• **TASK REQUIREMENTS**:
Report each line of the entries below that includes "computer".

Data records

__________________________________________________

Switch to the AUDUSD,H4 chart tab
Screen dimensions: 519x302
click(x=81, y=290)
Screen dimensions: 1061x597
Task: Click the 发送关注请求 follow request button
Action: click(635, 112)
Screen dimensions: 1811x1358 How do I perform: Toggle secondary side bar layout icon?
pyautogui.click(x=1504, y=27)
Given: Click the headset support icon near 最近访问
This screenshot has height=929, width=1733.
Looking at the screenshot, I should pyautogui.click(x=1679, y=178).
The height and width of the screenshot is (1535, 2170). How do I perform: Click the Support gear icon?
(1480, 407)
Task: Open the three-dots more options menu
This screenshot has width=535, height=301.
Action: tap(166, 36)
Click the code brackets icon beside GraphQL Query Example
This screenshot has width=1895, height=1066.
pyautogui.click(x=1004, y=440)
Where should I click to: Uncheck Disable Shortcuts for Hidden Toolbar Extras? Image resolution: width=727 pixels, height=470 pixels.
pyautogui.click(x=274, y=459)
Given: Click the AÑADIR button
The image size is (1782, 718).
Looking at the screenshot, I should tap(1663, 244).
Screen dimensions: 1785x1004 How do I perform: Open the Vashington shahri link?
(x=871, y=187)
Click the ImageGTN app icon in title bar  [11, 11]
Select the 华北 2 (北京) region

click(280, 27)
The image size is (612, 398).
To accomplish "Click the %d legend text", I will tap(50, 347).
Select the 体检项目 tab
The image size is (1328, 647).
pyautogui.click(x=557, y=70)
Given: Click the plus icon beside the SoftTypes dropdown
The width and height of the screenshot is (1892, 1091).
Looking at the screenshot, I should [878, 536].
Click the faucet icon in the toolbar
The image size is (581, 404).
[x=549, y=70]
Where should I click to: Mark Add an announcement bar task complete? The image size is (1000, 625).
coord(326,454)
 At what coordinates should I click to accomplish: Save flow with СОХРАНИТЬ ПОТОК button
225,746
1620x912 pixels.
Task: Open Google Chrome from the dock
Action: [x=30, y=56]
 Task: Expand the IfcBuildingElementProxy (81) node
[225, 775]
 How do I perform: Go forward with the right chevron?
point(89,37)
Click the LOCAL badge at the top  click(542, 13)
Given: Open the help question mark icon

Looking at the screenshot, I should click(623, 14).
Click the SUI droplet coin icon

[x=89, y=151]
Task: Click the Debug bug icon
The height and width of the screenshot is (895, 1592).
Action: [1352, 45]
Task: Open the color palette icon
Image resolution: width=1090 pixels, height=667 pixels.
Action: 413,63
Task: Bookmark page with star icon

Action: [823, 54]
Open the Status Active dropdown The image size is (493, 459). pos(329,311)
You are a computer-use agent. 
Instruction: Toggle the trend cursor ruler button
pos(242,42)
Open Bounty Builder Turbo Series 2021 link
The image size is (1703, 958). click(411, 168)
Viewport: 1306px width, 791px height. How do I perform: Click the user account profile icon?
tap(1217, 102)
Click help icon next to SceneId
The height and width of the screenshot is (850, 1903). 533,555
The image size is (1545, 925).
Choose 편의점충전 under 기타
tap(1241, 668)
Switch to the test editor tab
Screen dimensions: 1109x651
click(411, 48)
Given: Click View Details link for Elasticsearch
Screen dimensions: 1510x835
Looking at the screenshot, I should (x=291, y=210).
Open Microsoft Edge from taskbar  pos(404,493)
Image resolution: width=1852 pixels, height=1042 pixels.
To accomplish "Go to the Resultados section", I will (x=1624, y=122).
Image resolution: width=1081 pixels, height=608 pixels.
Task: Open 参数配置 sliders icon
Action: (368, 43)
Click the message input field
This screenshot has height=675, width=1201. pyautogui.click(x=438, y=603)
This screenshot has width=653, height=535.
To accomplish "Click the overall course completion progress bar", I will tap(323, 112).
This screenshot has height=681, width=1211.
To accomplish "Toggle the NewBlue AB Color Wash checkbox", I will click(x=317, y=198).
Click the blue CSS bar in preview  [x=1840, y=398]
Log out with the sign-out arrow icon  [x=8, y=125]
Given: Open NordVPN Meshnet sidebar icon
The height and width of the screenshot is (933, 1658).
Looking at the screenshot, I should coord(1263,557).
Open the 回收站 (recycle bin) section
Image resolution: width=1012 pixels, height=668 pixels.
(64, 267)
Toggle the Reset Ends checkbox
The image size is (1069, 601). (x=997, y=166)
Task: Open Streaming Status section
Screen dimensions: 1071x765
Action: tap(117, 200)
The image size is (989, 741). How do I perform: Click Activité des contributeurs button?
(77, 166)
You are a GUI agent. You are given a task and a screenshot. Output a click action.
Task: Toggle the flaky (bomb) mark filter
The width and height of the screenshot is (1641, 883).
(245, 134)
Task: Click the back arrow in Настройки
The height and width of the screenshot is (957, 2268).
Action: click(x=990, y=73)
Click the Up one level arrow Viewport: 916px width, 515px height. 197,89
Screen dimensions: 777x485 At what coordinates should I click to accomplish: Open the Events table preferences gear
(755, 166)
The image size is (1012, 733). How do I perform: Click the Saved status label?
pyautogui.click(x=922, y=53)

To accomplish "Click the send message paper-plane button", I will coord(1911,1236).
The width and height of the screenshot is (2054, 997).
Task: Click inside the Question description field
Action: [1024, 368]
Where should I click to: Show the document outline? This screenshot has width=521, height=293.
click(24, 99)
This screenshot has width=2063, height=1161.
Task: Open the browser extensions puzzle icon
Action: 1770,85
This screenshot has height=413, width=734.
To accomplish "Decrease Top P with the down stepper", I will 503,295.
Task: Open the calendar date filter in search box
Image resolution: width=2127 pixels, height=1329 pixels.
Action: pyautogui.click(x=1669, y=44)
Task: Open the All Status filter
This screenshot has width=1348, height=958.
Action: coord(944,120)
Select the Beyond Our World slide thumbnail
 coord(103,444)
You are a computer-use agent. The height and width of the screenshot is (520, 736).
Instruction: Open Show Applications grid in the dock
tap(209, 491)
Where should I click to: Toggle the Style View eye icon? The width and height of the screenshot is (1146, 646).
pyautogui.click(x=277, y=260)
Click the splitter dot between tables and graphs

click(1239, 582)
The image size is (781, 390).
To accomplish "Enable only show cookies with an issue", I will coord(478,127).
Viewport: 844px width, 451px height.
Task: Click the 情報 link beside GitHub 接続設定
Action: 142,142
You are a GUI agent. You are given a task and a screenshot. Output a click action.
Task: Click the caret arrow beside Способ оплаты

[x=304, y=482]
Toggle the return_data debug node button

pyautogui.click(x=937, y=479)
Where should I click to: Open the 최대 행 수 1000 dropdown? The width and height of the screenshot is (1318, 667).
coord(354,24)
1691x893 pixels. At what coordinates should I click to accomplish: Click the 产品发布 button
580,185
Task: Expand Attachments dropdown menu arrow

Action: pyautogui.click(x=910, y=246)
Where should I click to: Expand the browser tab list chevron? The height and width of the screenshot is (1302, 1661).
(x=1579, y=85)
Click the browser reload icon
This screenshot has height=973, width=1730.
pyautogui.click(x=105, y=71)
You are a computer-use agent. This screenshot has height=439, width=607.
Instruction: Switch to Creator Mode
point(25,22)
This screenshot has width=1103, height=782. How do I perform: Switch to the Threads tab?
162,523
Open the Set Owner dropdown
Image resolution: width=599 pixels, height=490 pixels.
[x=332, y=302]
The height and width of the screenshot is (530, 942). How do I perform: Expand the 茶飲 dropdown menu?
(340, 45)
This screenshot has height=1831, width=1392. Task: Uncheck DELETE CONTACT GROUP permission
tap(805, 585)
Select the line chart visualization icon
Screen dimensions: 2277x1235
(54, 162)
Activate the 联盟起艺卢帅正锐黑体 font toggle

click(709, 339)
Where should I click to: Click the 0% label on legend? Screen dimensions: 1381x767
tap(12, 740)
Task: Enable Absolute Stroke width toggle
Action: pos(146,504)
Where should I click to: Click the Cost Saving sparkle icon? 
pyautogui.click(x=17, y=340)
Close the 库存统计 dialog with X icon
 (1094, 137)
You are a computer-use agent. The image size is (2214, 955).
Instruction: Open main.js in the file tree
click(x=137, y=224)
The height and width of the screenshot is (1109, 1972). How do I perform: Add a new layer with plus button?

__________________________________________________

• **EXERCISE ANSWER**:
You are a computer-use agent. 
You are a computer-use agent. The height and width of the screenshot is (520, 736).
You are a computer-use agent. This screenshot has height=439, width=607.
You are a computer-use agent. The image size is (2214, 955).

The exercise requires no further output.